Mengisi Hari

Tuhan Karuniakan Akal dan Hati untuk Mendekat Pada-Nya

9.11.06

SMS (Khusus) Minta Maaf

Allahu akbar, allahu akbar, allahu akbar,” suara takbir terdengar dari berbagai penjuru kampung. Senin (24/10) malam, aku masih tertahan di ruang depan. Aku harus menunggu toko karena bapak, ibu dan satu-satunya adikku berkunjung ke rumah kakek.

Tangan kananku mencengkeram ponsel.
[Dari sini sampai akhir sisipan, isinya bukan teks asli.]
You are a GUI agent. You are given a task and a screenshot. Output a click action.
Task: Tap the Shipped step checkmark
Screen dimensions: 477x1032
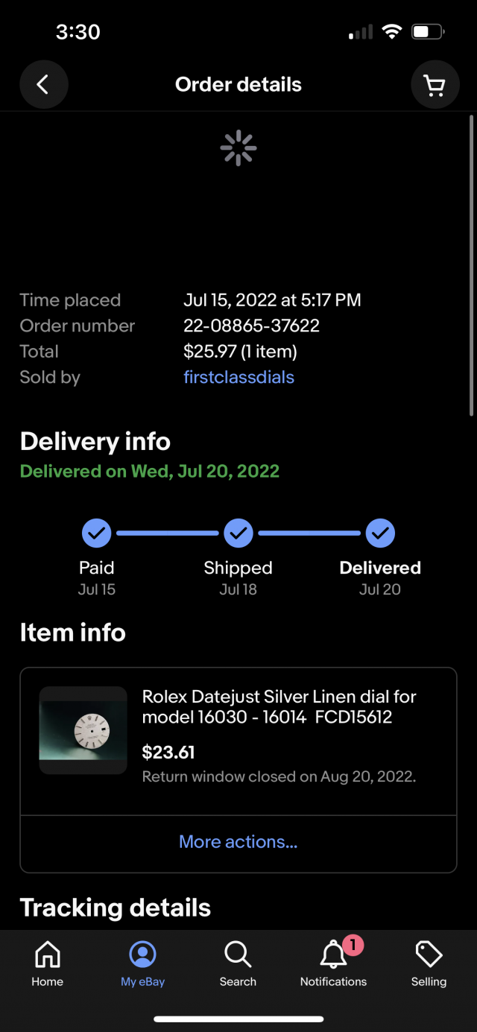tap(238, 534)
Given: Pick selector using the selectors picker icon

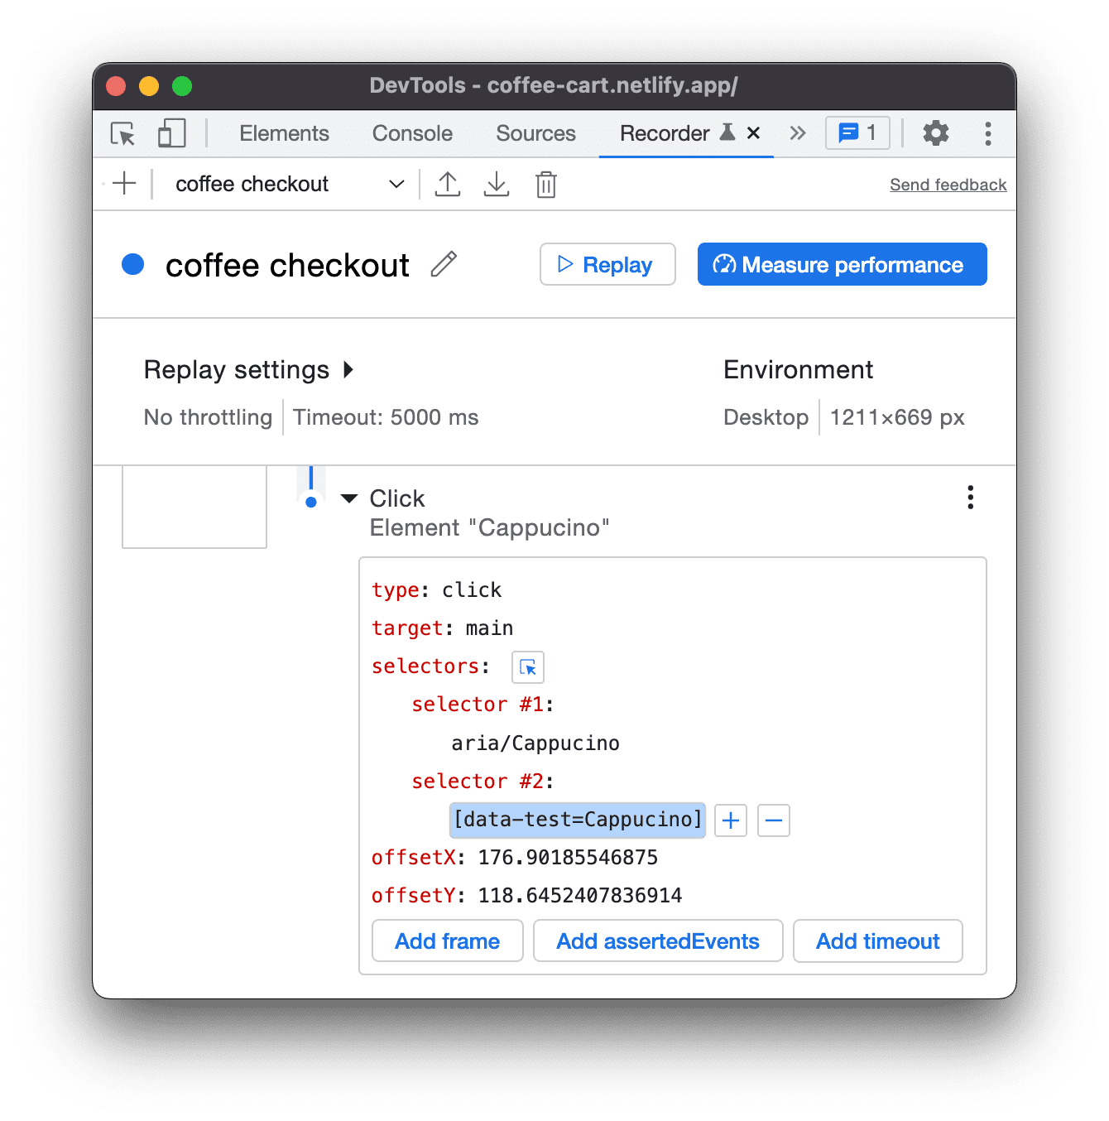Looking at the screenshot, I should click(x=528, y=667).
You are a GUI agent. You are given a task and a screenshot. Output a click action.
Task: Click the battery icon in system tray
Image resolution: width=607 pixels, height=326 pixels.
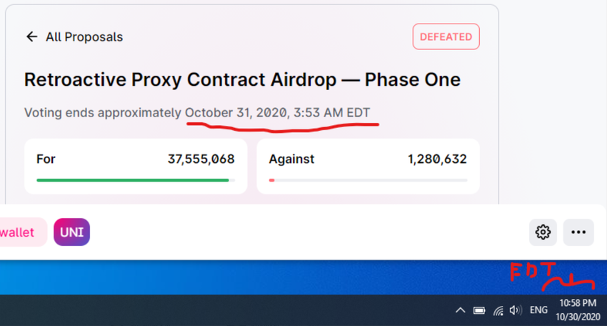(479, 310)

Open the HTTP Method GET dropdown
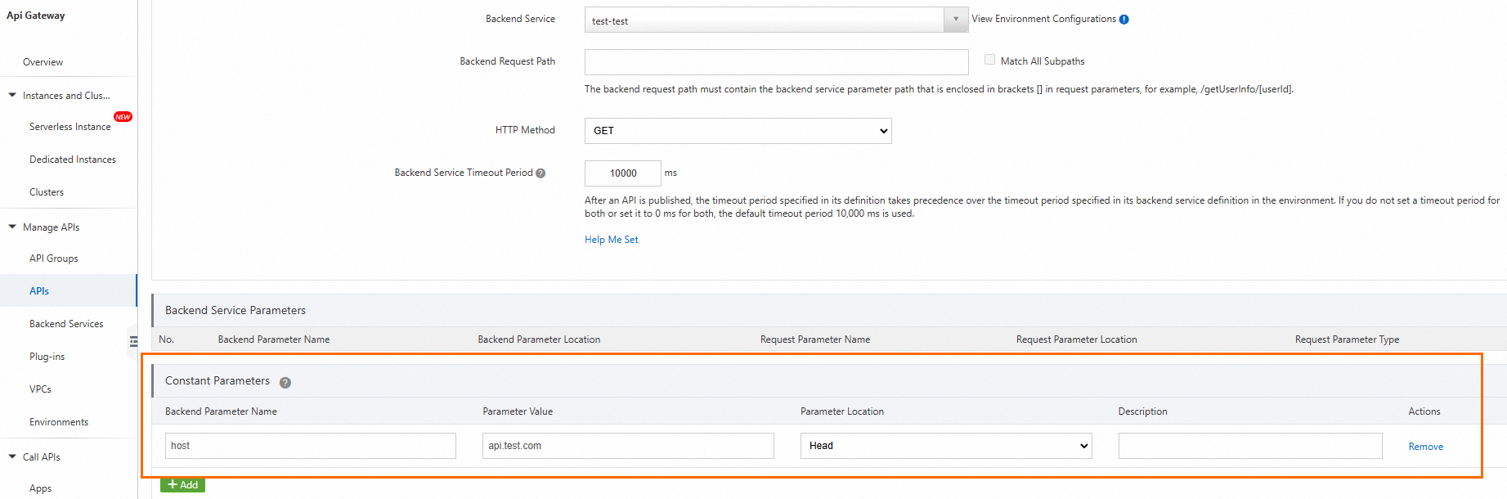738,131
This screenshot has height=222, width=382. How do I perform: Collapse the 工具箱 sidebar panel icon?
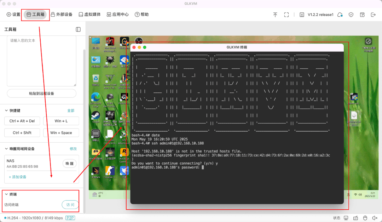point(78,29)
Beberapa detik sebelumnya, ku mengirim SMS Lebaran ke beberapa dosen Unnes. “Selamat Idul Fitri 1427 H. Nyuwun aguning samudra pangaksami,” kira-kira itulah “ucapan resmi” yang kukirim atas nama Pemimpin Redaksi Buletin Express.
Teman-teman di Unnes dan kenalan di perguruan tinggi lain sudah kukirimi SMS sehari sebelumnya. Bahkan, teman-teman yang menggunakan nomor Telkomsel sudah kukirimi sejak H-2. Maklum, hari itu ada tarif murah.
“As. Maaf, selama ini banyak khilaf. Mohon diikhlaskan. Ws.” Begitu pesan yang kukirim hampir ke semua teman yang sehari-hari bertemu. Tak ada ucapan Selamat Idul Fitri apalagi kata-kata puitis lain.
Ada satu dua teman yang protes. “Kok SMSnya seperti itu. Kata-katanya yang indah dong, “ kata seorang teman via telepon. Bahkan seorang teman mengatakan, “Kok kamu tidak mengirim SMS (Idul Fitri) untukku.” Ya memang tidak ada kata “Selamat Idul Fitri.”
Tapi menurutku, itulah inti ucapan Idul Fitri. Mengakui kesalahan dan meminta maaf. Kan bisa ditambah kata-kata lain? Sebenarnya, aku hanya ingin memberi penekanan. “Permintaanku bukan basa-basi. Aku benar-benar minta maaf,” batinku saat satu per satu SMS kukirim.
Aku khawatir, permintaan dan pemberian maaf di Hari Suci hanya menjadi tradisi semata. Yang minta maaf tidak benar-benar menyesali, mengakui dan bertekad memperbaiki kesalahannya. Bahkan bisa jadi masih tidak menyadari kesalahannya. Yang memaafkan pun tak berbeda. Tidak tahu apa yang dimaafkan. “Semua kan harus dimaafkan,” kata temanku. Lucunya, seringkali dia mengirim SMS “Kumaafkan dan aku juga minta maaf.” Padahal, dia nggak tau siapa yang mengirim SMS.
Sebelum Idul Fitri, aku bahkan sempat berpikir untuk minta maaf ke semua teman secara langsung. Kalupun tidak sempat bertemu ketika bulan Ramadhan dan Syawal, bisa telepon. Khususnya yang menggunakan jasa layanan sama, Telkomsel. Nah, kalau nggak bisa juga, baru lewat SMS.
Itu hanya pikiranku menjelang Idul Fitri tahun ini. “Hanya untukku sendiri dan bukan berarti yang tidak begitu kuanggap salah,” batinku. Saya tidak mengatakan ke orang lain (kecuali setelah Idul Fitri) meski sangat mengusik pikiranku.
Kuketik keypad ponsel, *889. Baru kusadari, tak kurang dari Rp 50 ribu habis untuk SMS lebaran. “Yah, siapa tahu pemahamanku yang salah,” pikirku saat itu. “Nanti aku diskusikan setelah lebaran.”